Characterization of the regulation of APC/CFZR-1 in the germline of Caenorhabditis elegans

Abstract

[EN] Cell cycle regulation in dividing and differentiating cells is usually studied in vitro or in unicellular organism models. However, the C. elegans germline represents an excellent in vivo model for studying stem cell dynamics and differentiation. The germline is composed of a pool of stem cells arranged spatiotemporally, supported by a niche cell called Distal Tip Cell (DTC). As the stem cells leave the vicinity of the niche, they enter meiosis. This unique physical organization enables its study by microscopy, which is enhanced by the easiness of genetic manipulations. The maintenance of the germline features requires the essential MES-3 and MES-4 chromatin regulators, which previous research in our group showed to be downregulated by the conserved E3 ubiquitin ligase APC/CFZR-1 . This cell cycle regulatory complex marks these proteins for degradation during the transition to meiosis. In this work, we showed that APC/CFZR-1 is tightly downregulated and upregulated at several different levels to allow the timely down-regulation of MES-3 and MES-4 proteins. It was intriguing how the niche could coordinate the signaling to inactivate APC/CFZR-1 in the mitotic zone. However, as cells differentiate into meiosis, the negative regulation was timely lifted, and the chromatin regulators were degraded. In the mitotic zone, the Notch Pathway, through FBF RNA-binding proteins, represses fzr-1 translation. Indirectly, FBF proteins also activate the translation of CYE-1 cyclin, resulting in high CDK levels that inhibit APC/CFZR-1 activity.

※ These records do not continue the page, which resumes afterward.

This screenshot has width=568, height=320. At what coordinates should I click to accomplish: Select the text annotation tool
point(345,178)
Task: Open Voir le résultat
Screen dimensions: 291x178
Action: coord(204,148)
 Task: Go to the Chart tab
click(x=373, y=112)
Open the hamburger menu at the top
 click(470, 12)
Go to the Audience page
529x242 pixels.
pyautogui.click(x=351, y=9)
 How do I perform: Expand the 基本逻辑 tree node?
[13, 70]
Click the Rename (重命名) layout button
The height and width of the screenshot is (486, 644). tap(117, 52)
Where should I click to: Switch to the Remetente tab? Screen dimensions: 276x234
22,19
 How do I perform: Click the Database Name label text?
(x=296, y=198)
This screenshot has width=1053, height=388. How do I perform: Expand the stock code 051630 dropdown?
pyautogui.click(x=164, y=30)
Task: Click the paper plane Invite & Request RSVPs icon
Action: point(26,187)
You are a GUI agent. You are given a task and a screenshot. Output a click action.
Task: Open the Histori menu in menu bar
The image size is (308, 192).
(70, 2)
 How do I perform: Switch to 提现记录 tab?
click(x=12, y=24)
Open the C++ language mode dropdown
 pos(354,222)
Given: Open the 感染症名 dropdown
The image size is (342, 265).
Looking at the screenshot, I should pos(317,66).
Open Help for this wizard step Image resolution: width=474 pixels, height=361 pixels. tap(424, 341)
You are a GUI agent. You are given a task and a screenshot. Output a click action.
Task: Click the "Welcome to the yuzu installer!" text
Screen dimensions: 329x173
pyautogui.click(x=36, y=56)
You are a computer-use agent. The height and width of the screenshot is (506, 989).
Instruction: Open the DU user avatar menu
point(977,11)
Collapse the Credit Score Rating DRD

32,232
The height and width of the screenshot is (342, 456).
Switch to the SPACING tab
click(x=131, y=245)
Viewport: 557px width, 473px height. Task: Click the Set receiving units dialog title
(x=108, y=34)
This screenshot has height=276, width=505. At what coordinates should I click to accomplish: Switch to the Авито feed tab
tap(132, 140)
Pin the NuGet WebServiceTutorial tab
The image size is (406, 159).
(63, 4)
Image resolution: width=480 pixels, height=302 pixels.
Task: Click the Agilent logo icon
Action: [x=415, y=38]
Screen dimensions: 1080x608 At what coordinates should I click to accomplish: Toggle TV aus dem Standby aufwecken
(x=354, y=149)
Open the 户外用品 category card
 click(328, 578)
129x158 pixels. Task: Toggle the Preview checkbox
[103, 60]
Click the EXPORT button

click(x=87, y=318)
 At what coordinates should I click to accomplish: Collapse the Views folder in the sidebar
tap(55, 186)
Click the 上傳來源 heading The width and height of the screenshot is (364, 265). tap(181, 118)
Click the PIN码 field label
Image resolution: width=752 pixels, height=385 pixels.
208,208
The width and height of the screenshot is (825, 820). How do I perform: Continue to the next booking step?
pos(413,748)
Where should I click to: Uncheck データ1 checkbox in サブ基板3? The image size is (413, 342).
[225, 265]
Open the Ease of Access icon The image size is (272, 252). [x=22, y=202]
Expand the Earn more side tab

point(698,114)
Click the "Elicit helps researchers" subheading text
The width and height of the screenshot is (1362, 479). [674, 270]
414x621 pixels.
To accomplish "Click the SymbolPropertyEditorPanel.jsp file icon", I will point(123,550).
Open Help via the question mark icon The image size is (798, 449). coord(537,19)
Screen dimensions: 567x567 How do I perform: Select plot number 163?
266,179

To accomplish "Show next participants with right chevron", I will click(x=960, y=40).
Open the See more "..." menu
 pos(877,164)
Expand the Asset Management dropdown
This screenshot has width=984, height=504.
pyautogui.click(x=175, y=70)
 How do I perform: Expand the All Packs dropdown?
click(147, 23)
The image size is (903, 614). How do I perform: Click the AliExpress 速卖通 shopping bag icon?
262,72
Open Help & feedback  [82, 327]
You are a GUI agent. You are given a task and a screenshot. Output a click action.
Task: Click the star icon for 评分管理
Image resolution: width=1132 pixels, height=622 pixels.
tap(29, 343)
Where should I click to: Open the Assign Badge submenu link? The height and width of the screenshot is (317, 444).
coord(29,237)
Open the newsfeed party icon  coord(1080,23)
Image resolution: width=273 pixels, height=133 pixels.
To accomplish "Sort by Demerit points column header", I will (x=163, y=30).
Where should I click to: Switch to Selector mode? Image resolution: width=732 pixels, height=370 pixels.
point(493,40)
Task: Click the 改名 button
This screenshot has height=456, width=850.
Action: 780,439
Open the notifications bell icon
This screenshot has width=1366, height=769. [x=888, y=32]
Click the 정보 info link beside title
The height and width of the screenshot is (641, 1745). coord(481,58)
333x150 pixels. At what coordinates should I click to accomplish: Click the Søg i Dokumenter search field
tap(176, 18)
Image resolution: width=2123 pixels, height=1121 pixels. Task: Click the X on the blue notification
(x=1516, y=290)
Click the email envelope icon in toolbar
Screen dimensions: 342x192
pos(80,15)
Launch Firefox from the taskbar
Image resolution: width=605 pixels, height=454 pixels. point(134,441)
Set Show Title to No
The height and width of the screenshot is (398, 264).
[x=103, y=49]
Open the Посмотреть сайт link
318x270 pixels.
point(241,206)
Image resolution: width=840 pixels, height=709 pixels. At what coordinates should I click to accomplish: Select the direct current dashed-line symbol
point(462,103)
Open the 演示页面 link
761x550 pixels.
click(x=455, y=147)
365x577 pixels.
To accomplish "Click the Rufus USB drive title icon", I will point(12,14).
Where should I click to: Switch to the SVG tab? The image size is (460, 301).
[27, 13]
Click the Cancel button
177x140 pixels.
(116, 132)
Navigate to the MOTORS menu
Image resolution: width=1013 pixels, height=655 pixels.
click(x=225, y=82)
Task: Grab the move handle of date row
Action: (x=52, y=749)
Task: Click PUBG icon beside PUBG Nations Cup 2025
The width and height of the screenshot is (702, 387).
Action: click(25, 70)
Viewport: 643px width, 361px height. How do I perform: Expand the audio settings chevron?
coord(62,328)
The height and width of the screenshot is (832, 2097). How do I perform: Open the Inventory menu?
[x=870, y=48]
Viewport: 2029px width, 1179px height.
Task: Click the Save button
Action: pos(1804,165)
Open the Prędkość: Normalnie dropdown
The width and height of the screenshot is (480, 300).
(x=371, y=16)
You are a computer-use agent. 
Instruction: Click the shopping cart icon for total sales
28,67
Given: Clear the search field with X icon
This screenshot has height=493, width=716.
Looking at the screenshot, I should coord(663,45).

In contrast, upon the cells differentiate to meiosis, APC/CFZR-1 activity is upregulated through two main pathways: polyA polymerase GLD-2 and another E3 ubiquitin ligase complex, SCFPROM-1. SCFPROM-1 acts by initiating the degradation of CYE-1, while GLD-2 promotes new fzr-1 translation and acts upstream of CKI-2, a conserved CDK inhibitor. We discovered that after upregulation, APC/CFZR-1 could also recognize and mark for degradation CYE-1, acting as a backup of SCFPROM-1 . It also recognizes CYA-1, a cyclin highly expressed at the end of the mitotic zone, and finally, can catalyze the degradation of its own coactivator, FZR-1.